Your objective:
Output the exact lines that start at the one containing "Edit the 'Lorsque le délai d'attente' node" and continue to the last line of the entries below; do not output pictures.
++++++++++
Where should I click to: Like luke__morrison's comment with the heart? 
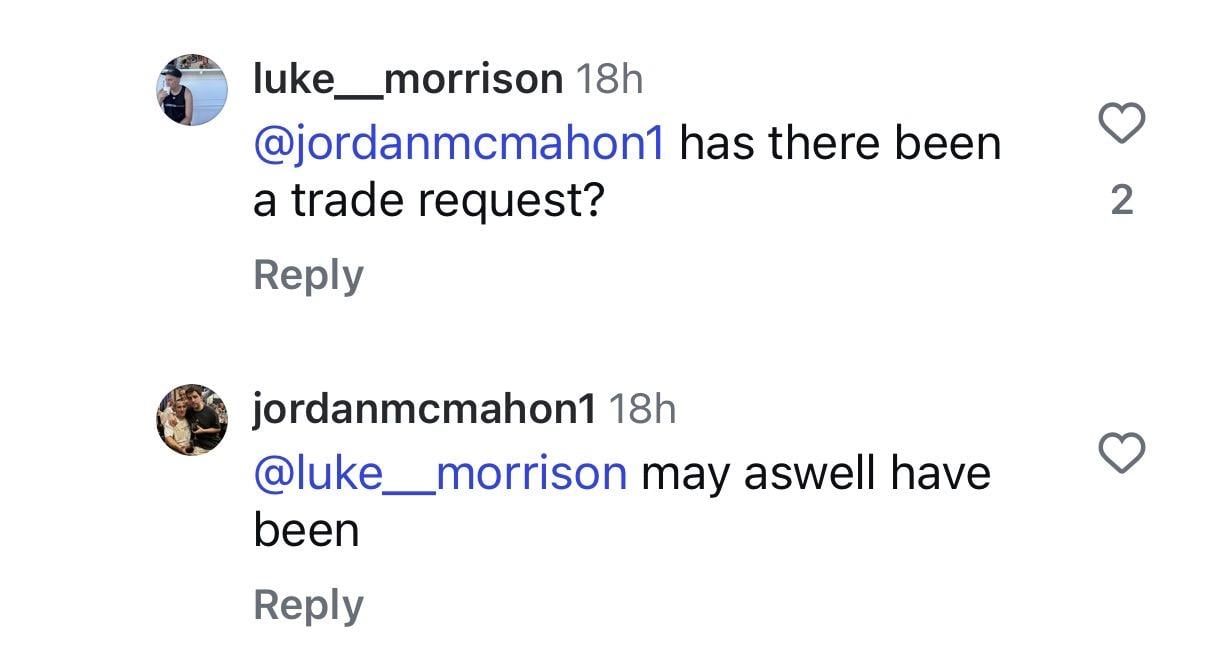[x=1121, y=125]
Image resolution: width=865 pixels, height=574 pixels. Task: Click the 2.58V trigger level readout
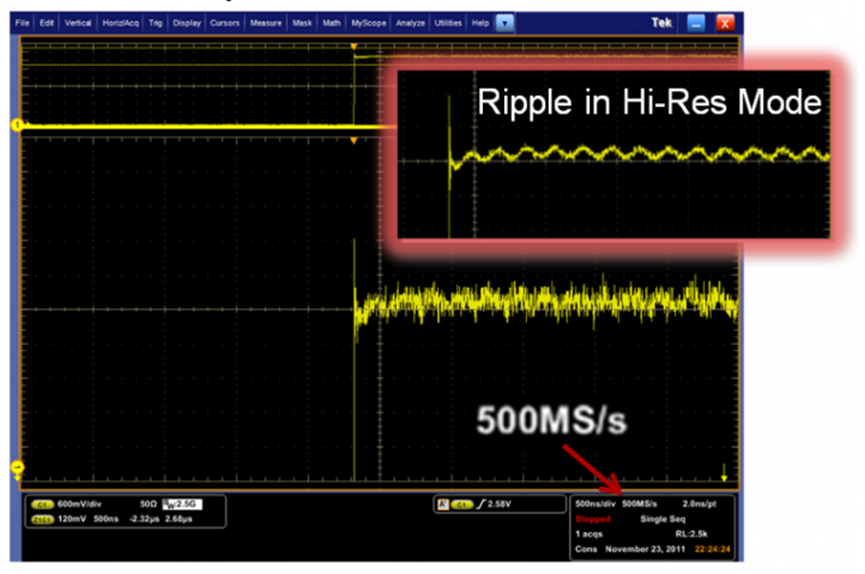coord(501,504)
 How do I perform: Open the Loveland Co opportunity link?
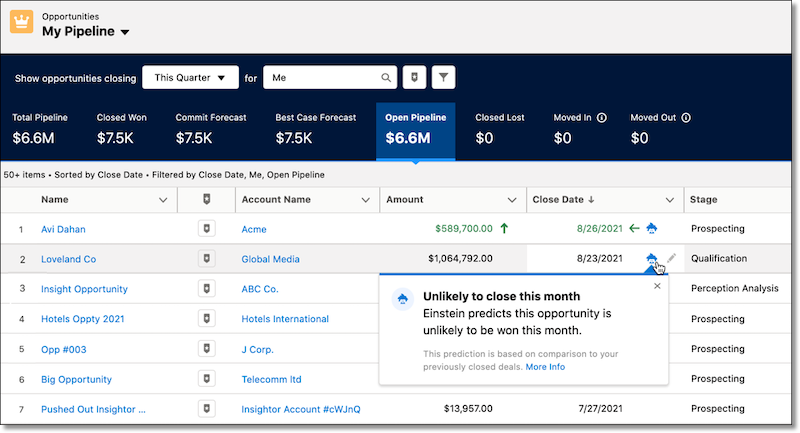click(x=68, y=259)
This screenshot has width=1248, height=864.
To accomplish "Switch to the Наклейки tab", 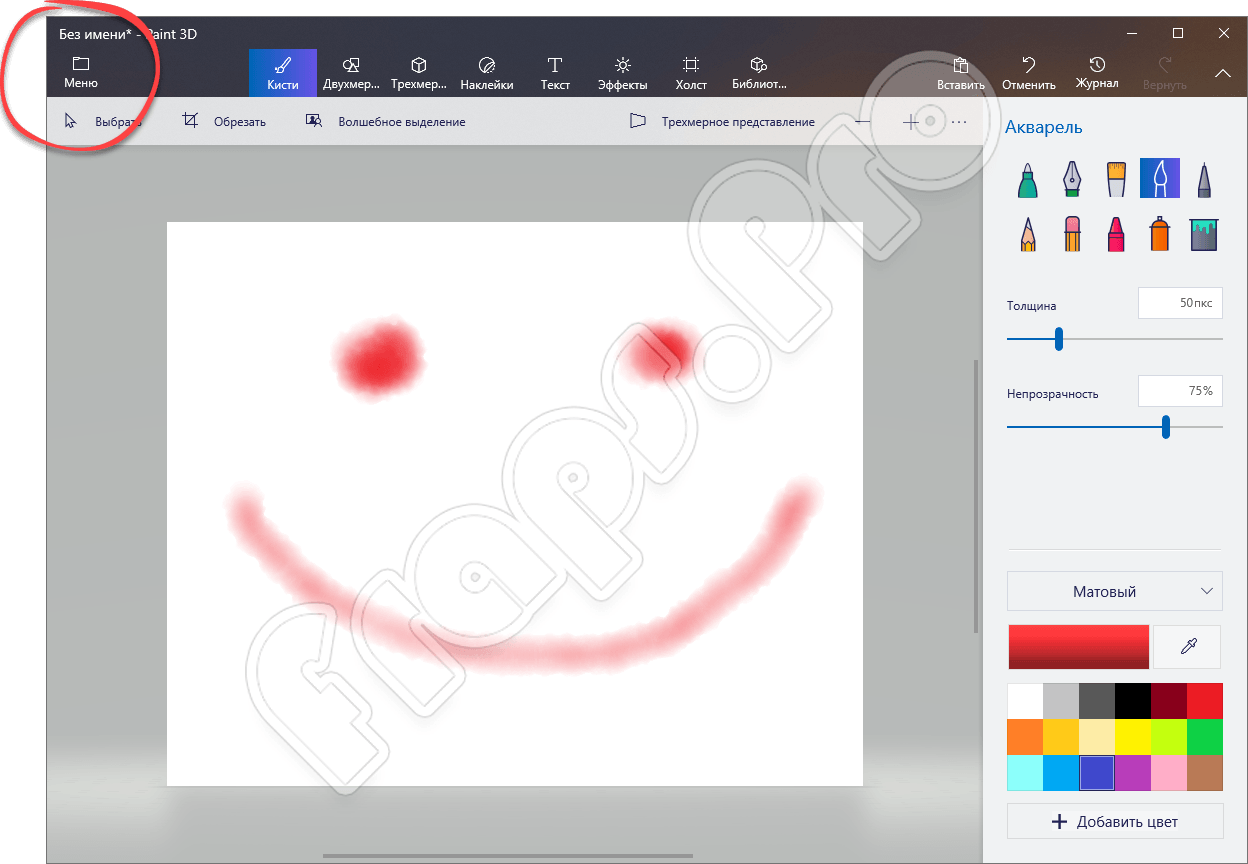I will click(487, 73).
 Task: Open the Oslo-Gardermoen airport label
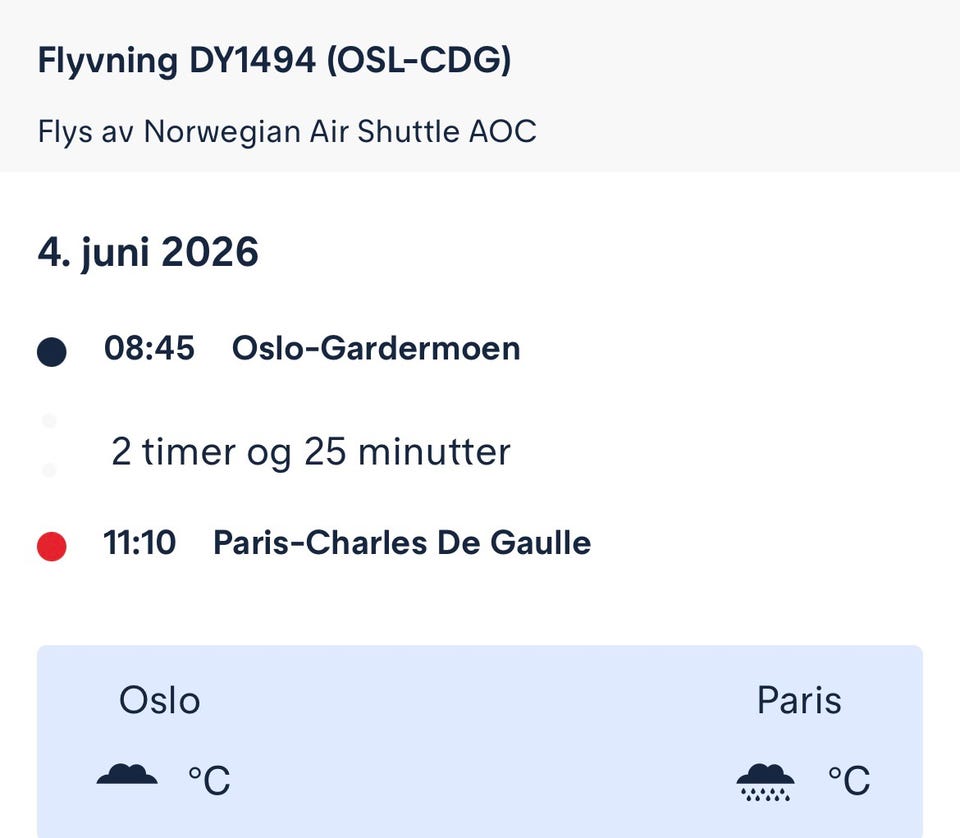[x=376, y=349]
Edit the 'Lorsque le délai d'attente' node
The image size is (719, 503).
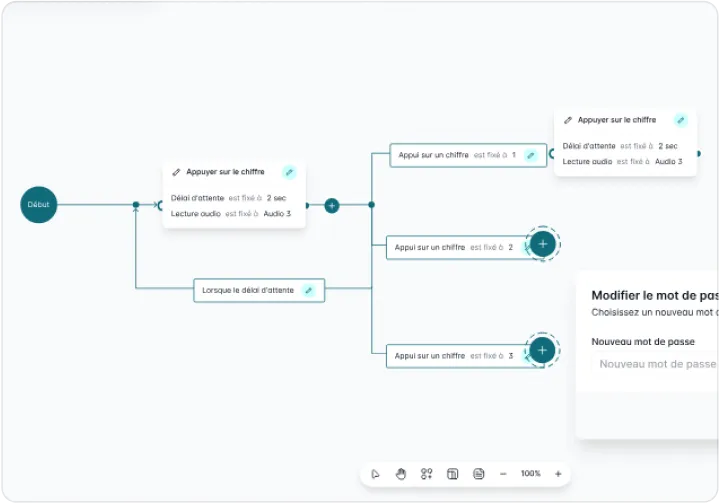click(x=309, y=291)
++++++++++
Task solution:
Edit the 'Lorsque le délai d'attente' node
The image size is (719, 503).
click(x=309, y=291)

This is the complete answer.